Caroll Edwin Spinney was born on St Stephen's Day 1933, in Waltham, Massachusetts, the third and youngest son of Chester and Margaret Spinney, and was named in honour of the Christmas season. His father worked in a watch factory, while his British-born mother was an aspiring fashion illustrator who gave up her career to focus on her three sons.

Nicknamed "Pee Wee" at school because of his diminutive height, Spinney first developed an enthusiasm for puppets at the age of five, when he saw a group of students perform at a local nursery. For a self-conscious and shy child, puppetry was an ideal way to appear before an audience. "As a puppeteer you can hide whatever you are at the moment and be only what they can see," he said. "And you could get the adults to laugh."

By the age of 12 he had 70 puppets, either shop-bought or made by his mother, and was doing shows for birthday parties.

After Acton-Boxborough Regional High School he entered the Art Institute at Boston's College of Art and Design.

His studies were interrupted by four years in the US air force, during which he illustrated a comic strip about military life. He also appeared on his first television show, for the local station KLAS in Las Vegas. The Rascal Rabbit Show debuted in 1955 and ran until Spinney was transferred to Germany a few months later. On his return to Boston Spinney completed his degree and worked as an animator and commercial artist. But he craved the thrill of a live audience, and in 1958 secured a puppeteering role on The Judy and Goggle Show alongside Judy Valentine, followed by a stint as various characters for Bozo's Big Top.

In 1969 he was approached by Jim Henson after a performance in Salt Lake City. Henson, who had already enjoyed some success with the appearance of his Muppets on The Ed Sullivan Show, told Spinney of his plans for a new children's programme, Sesame Street. Spinney accepted the offer without having read a single script, and the first episode was broadcast in November that year.

His role was small at first, but his screen time gradually increased as the popularity of his characters became clear. For the green, furry Oscar the Grouch, Spinney adopted a harsh gravelly tone, inspired by a New York taxi driver whom he had encountered on his way to the audition.

The show received wide acclaim from its first season, winning a Peabody Award and three Emmys. Big Bird was on the cover of Time magazine's November 1970 issue, and that year made the first of several visits to the White House, having his photograph taken with the First Lady, Pat Nixon.
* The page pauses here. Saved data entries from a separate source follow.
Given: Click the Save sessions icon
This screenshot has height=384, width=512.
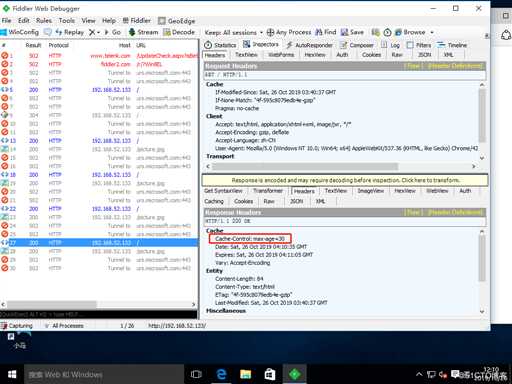Looking at the screenshot, I should (344, 32).
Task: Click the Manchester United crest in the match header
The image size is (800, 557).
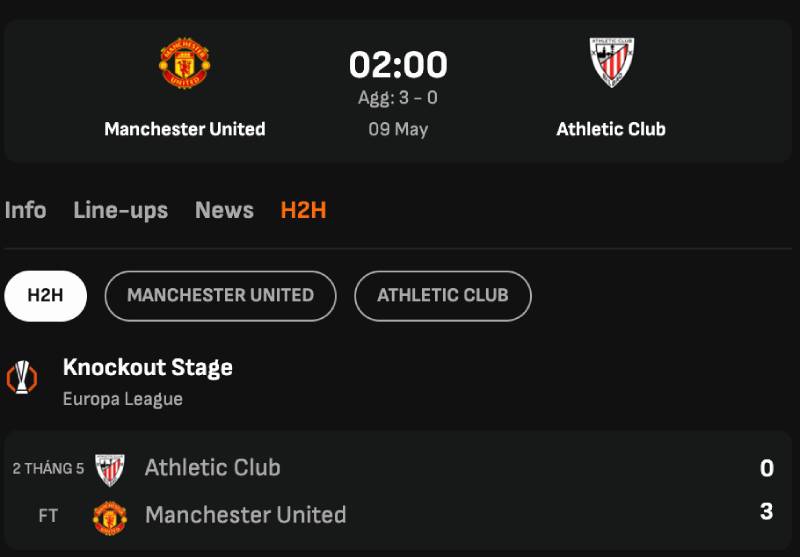Action: tap(185, 63)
Later, Spinney recalled making something of a faux pas as they drew close together for the camera: "I made a mental note: don't put your wing on the First Lady."
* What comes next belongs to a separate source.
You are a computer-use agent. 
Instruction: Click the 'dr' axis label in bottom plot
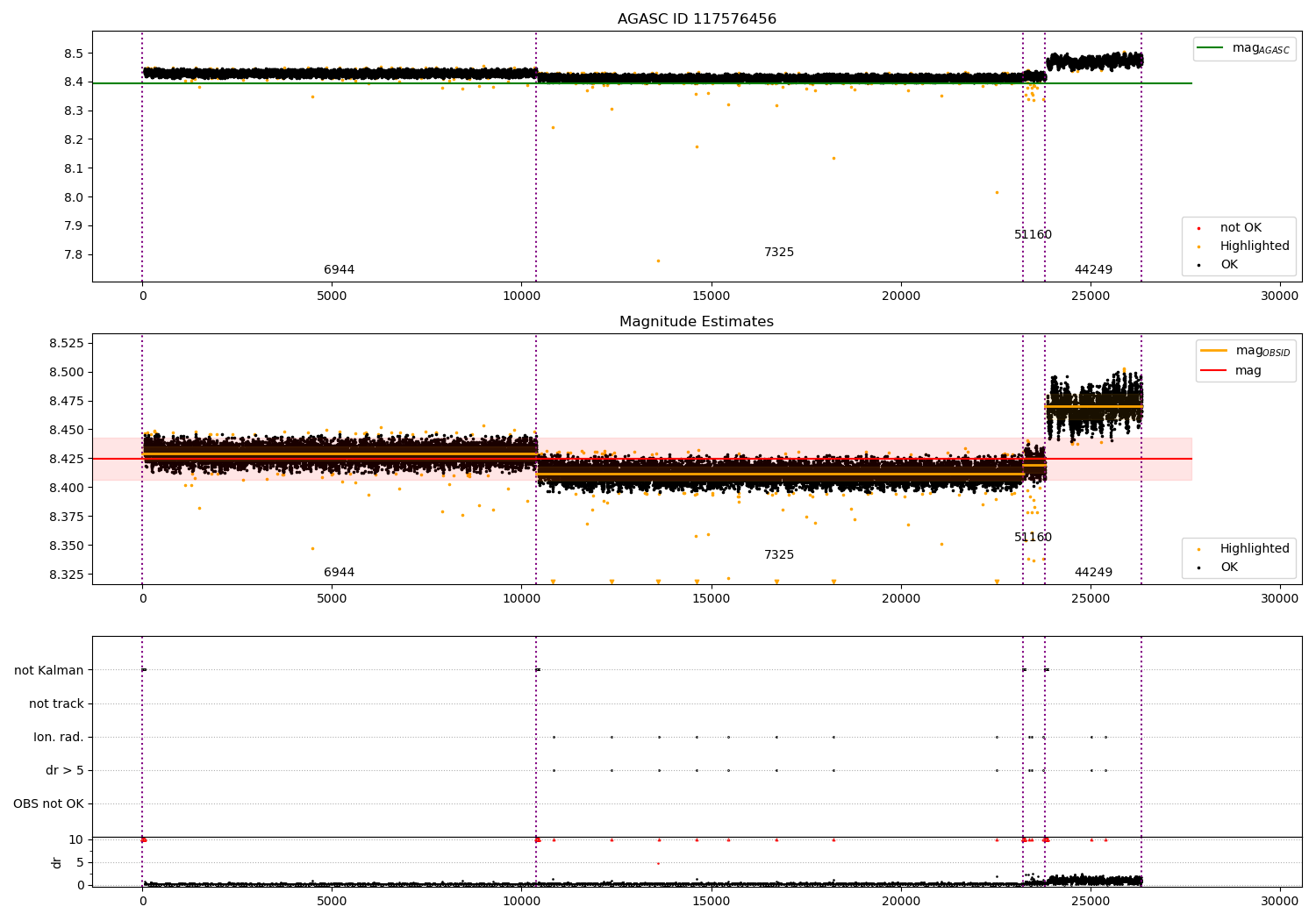pyautogui.click(x=57, y=862)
In 1979 he travelled to China for a special performance with Bob Hope, which gave rise to a 90-minute special, Big Bird in China (1983). Two years later Spinney was on board for Big Bird's first cinema release, Follow That Bird.

In the same period he was chosen to join the American space shuttle programme, to interest children in science. Scheduled to fly in the 1986 mission of the doomed shuttle Challenger, Spinney, in character as Big Bird, was ruled too big for the available cabin space and was replaced by the schoolteacher Christa McAuliffe.

As the puppetry became too arduous for Spinney to handle alone, Sesame Street's producers looked to other performers to take on some of Big Bird's movements. The voice work, however, remained Spinney's. In 2018 he announced his retirement, handing the role to his understudy, Matt Vogel.

Spinney wrote How to be a Grouch (1976), as well as a 2003 memoir under his own name. It was Big Bird, rather than Spinney, who received a star on the Hollywood Walk of Fame in 1994. His voice can also be heard on the LPs The Muppet Alphabet Album (1971), Sesame Street: Big Bird Leads the Band (1977) and Oscar's Trashy Songs (1997). In 2006 he received a Lifetime Achievement Emmy, and a documentary, I Am Big Bird, was released in 2015.

After the failure of his first marriage in 1971, Spinney, married, secondly, Debra Jean Gilroy, a former secretary in the Muppets office. She survives him, as do three children from his first marriage.